On Wednesday, the U.S. Federal Reserve announced October marked the end of its third round of quantitative easing (QE). Since late 2008, the Fed has purchased trillions of dollars of government and mortgage-backed bonds in an effort to spur economic growth (by increasing liquidity and lending) and head off deflation. In October, The New York Times reported, “The good news is that economy has been growing remarkably steadily since the middle of 2009… Still, the pace of growth has been perpetually disappointing for anyone expecting or betting on a return to the pre-crisis trend.”
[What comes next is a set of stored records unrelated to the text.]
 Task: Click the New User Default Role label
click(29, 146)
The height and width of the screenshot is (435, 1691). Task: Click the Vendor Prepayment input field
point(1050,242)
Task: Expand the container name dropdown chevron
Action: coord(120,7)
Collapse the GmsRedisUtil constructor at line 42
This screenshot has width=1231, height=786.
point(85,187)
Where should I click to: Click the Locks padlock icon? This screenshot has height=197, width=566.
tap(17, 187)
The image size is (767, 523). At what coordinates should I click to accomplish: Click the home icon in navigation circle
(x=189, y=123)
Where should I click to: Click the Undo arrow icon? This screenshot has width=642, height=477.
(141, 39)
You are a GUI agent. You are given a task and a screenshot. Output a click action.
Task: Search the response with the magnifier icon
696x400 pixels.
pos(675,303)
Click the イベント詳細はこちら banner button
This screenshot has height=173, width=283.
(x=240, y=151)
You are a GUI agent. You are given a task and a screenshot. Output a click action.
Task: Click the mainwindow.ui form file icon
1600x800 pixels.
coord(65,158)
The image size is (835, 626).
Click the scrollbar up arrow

Not long after the Fed announced QE closing time, Japan’s central bank, Bank of Japan (BOJ), startled stock markets with a Godzilla-sized surprise – it was expanding an already significant quantitative easing program. As if that weren’t enough, the President of Japan’s Government Pension Investment Fund (the world’s largest pension fund) said the fund’s assets were being reallocated. Instead of having 60 percent invested in bonds, it would keep 35 percent in bonds and move the balance to stocks. The news electrified stock markets. Barron’s reported:
“Stocks soared around the globe while the yen plunged against the dollar and the euro. Extending the previous week’s surge, the major U.S. equity gauges ended at records on Friday, while stocks in Tokyo jumped more than 7 percent on the week to the highest level since November 2007. Not to be left out, European stocks gained 3 percent, their best weekly showing since last December.”
Barron’s also pointed out the real effect of a falling yen was to export deflation to Japan’s trade partners. The drop in the value of the yen on Friday translated into a $1,500 price cut on a $60,000 Lexus or Acura, increasing competition for luxury German automobiles.
So, what’s the next stop for revelers at the central bank fête? The New York Times speculates it may be the Eurozone.
|Data as of 10/31/14||1-Week||Y-T-D||1-Year||3-Year||5-Year||10-Year|
|Standard & Poor’s 500 (Domestic Stocks)||2.7%||9.2%||14.9%||17.2%||14.1%||6.0%|
|10-year Treasury Note (Yield Only)||2.3||NA||2.5||2.2||3.4||4.1|
|Gold (per ounce)||-5.6||-3.1||-12.1||-12.2||1.9||10.5|
|Bloomberg Commodity Index||1.0||-6.4||-6.0||-7.7||-2.4||-2.6|
|DJ Equity All REIT Total Return Index||2.0||23.6||18.3||15.2||18.9||8.7|
S&P 500, Gold, Bloomberg Commodity Index returns exclude reinvested dividends (gold does not pay a dividend) and the three-, five-, and 10-year returns are annualized; the DJ Equity All REIT Total Return Index does include reinvested dividends and the three-, five-, and 10-year returns are annualized; and the 10-year Treasury Note is simply the yield at the close of the day on each of the historical time periods.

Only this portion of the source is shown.